Tasks to perform |
#1 Answer these questions from the passage on Jewish tradition:
(a) What does the text say we often teach kids to do for their pets?
(b) What subject did the writer's rabbinic thesis address?
(c) When does the Sabbath begin and end?
#2 Please write the next part of the passage on Jewish tradition, picking up after its final sentence.

To me communing with the divine is an incredibly
ordinary thing that happens for all of us. If I say, "I just don't
feel right saying that to her" or "I feel like helping out with this",
that's divine-enough guidance for me. Or if I do something which Jewish
tradition says I should do, like visiting someone who is ill, I am
following divine guidance. It's not as mysterious as it is sometimes
made out to be.
The Jewish tradition has a mystical strand
and at the same time is suspicion of the mystical. My own sense of
life is rather common sense and practical. If someone says to me that
they have access to a kind of information that nobody else has, I'm
not going to say they don't but I'm not sure I would drop everything
and follow it either.
In Judaism there is not really a division
between the spiritual and ethical-there is the strong sense of justice.
It is powerful to be brought up with the sense that how you conduct
yourself matters. We often teach kids, for example, to feed their
pets before they eat-not to leave their pets hungry while they eat.
This is a simple and powerful teaching that a five year old can understand-it's
mundane but very spiritual.
I wrote my rabbinic thesis on Jewish laws
that address slum landlording. I was impressed to see that from 2000
years ago there is an awareness of the relationship between the landlord
and the tenant and the tradition almost always favored the tenant.
Jewish law says that a fair relationship should exist. For instance,
landlords have to keep things fixed and they can't evict people in
the winter.
From sundown on Fridays to sundown on Saturday is the Sabbath, which
is called Shabbat-a day of complete rest and renewal. That's something
I'm very into. You don't do any work for pay; in fact, you're not
even supposed to think about work, talk about business, talk about
politics or do household chores. It's a day of renewal. I've become
personally more committed to this practice.
I renew myself in a non-traditional way.

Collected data
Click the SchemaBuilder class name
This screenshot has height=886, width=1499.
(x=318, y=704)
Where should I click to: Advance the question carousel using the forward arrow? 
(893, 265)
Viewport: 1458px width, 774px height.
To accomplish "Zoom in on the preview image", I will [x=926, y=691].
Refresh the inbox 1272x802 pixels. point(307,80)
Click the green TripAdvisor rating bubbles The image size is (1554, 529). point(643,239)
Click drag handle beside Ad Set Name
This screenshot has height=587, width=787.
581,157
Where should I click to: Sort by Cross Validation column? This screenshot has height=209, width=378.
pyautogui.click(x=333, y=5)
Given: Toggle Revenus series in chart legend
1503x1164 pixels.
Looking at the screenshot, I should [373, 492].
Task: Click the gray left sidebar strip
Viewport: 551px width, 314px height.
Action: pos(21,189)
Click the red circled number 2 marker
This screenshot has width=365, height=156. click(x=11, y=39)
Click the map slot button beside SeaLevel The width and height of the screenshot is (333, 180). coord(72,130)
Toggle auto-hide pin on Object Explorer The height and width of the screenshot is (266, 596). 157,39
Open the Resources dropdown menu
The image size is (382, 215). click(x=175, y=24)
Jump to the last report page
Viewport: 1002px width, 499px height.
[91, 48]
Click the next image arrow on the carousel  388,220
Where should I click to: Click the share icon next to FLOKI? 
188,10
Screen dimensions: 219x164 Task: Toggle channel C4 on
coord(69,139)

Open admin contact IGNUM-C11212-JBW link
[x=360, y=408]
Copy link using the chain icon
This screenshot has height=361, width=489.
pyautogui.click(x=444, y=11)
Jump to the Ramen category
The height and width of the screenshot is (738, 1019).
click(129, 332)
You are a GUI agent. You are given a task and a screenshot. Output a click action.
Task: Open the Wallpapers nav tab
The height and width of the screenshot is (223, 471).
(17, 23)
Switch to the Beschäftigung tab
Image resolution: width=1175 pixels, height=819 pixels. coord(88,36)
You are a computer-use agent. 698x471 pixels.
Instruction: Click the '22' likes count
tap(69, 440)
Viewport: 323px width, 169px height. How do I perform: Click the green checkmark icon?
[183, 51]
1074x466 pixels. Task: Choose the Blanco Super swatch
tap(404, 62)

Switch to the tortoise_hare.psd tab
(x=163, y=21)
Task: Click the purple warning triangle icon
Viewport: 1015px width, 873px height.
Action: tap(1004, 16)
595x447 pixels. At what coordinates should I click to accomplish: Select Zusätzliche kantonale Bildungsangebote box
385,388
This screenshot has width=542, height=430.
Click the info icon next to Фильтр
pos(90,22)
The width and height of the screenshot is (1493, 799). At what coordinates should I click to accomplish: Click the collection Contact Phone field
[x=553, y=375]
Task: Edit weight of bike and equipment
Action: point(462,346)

Numbered answers |
#1
(a) To feed their pets before they eat, not to leave them hungry while they eat.
(b) Jewish laws that address slum landlording.
(c) It runs from sundown on Friday to sundown on Saturday.

#2
I ask myself what I want to do and I try to do what comes up. I often
have the opportunity to be silent for much of Shabbat when my partner
happens to be away on Saturday. During that time, I might try to be
outside as much as I can-read something spiritual in nature or just
lie on the grass. I try to suspend any sense of "I should"-even things
like "I should pray or I should reflect on the divine." I just try
to live a life for twenty-four hours without any pushing. It renews
my soul to be free from endless lists of things to get done. Just
stopping is powerful medicine.
There's a tradition of having big meals on
Shabbat. The truth is I eat a ton all week because I have big tables
of people all the time. For me, it's renewing to not think about food
very much. So on Shabbat I may just take some crackers outside. I
pet my cat and eat crackers. That seems like a perfect Shabbat meal
to me.
People follow Shabbat in different ways.
A lot of people say things like, "I don't do laundry on Shabbat" or
"It was Shabbat so decided to wait until Sunday to write that difficult
letter." They begin to internalize the possibility of stopping. And
once you start down this path, there are whole worlds of relaxation
and renewal to explore.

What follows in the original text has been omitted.